Tomme Cheese Recipes
Tomme Cheese Recipes
What can you cook with Tomme? Can you substitute Tomme in for Cheddar? Yes! Tomme is as approachable as cheddar cheese and works well in a number of familiar dishes. Here are some of our favorite uses for Tomme beyond the cheese plate.
Use Tomme in place of cheddar in your favorite mac and cheese recipe.
Use Tomme for potatoes au gratin.
Make a crowd-pleasing pimento cheese spread. See below for our favorite!
Pimento Cheese
8 ounces fresh shredded Cumberland or your favorite savory Tomme cheese, grated with a food processor or hand grater
¼ cup Duke's mayo
Scant ½ cup jarred pimento or other roasted red peppers (from a 7-ounce jar), finely diced
½ teaspoon red-pepper flakes
½ teaspoon of Worcestershire sauce
½ teaspoon each of garlic and onion powder
1 tsp sriracha
Salt and black pepper to taste
Mix and refrigerate for at least an hour before serving with veggies, crackers or as a sandwich spread with grilled vegetables or sliced meats.
Sean Brock's Herb Dumplings
¾ cup water
8 tablespoons (1 stick) of unsalted butter
1 cup of all-purpose flour
1 ½ teaspoons of salt
4 large eggs
½ cup grated Tomme cheese
¼ cup of finely chopped herb of your choice.
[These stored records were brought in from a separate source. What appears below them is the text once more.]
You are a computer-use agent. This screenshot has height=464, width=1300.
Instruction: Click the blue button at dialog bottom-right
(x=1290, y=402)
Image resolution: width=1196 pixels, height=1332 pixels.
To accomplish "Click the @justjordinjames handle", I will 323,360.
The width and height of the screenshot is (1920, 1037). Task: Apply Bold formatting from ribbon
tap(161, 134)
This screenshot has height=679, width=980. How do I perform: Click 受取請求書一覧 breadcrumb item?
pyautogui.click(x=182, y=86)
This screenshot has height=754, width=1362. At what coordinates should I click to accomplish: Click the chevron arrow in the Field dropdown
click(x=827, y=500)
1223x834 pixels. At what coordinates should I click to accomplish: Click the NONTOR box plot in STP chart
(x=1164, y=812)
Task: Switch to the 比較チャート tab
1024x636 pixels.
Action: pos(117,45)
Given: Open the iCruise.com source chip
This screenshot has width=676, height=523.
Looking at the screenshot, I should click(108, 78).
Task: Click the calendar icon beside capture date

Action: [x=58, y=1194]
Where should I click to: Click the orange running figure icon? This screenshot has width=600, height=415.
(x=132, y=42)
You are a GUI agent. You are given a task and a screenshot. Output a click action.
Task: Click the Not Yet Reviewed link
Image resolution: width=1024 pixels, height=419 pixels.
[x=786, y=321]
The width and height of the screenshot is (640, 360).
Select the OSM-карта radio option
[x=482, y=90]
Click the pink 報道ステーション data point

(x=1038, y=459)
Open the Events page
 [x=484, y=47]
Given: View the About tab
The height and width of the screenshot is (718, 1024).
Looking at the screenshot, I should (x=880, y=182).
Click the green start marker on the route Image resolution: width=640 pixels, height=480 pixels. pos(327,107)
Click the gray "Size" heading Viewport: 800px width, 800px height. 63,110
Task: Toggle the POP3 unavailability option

Combine the water and 6 tablespoons of the butter in a saucepan. Bring to a boil on high. Reduce and add in the flour and salt. Stir until thick. Cool mixture. Transfer the mixture to a stand mixer with a paddle attachment (or use a hand mixer). On low, beat the eggs in one at a time, incorporating them fully before adding the next. Add the Tomme cheese and chopped herbs.
Bring a saucepan to a boil and add one tablespoon of dumpling scoops to the water in batches of 4. Cook each batch for 3 minutes, and finish them in a skillet with brown butter.
Makes 24 dumplings.
Aligot
This guide wouldn't be complete without an aligot recipe. If you made it this far, you're probably as hungry as the devout travelers on a holy expedition (who traditionally received aligot) would have been.
Aligot was a refueling dish for those who crossed on foot en route to holy sites like Santiago de Compostela.
It was first whipped up by the Auvernauts, a group from the Middle Ages living in South Central France. In those days (approximately 980), the county was formed as the feudal domain for the Counts of Auvergne (sounds fancy).
The dish would have been made with Tomme de Laguiole, also known as Tomme fraiche, which is a fresh only semi-fermented version of Tomme, though if you're making it, you can use any type you like. The cheese is then blended with mashed potatoes, butter, cream, crushed garlic, and salt and pepper to taste.
Mix Aligot until it forms an elastic texture; the stretchier, the better. That's when you know you got your Aligot right. Today, it's still prepared and often served alongside pork or sausages and Auvergne red wine.
If you really want to get adventurous with your Aligot, try these variations.
There's so much more to say about Tomme, but most of that you will get in tasting it and enjoying it with friends (or on your couch).
Oh, and about that rind. You can eat it! Obviously, eating it will change the taste, and it's an earthy quality and texture that not everyone loves, so you do you, but yes, please enjoy Tomme cheese with the rind, at least on the first bite, and don't be worried if it's got a fuzzy velveteen exterior, that's Mucor and not only safe to eat but eating it will also elevate you to the status of "cheese nerd," which is a title earned by the brave few.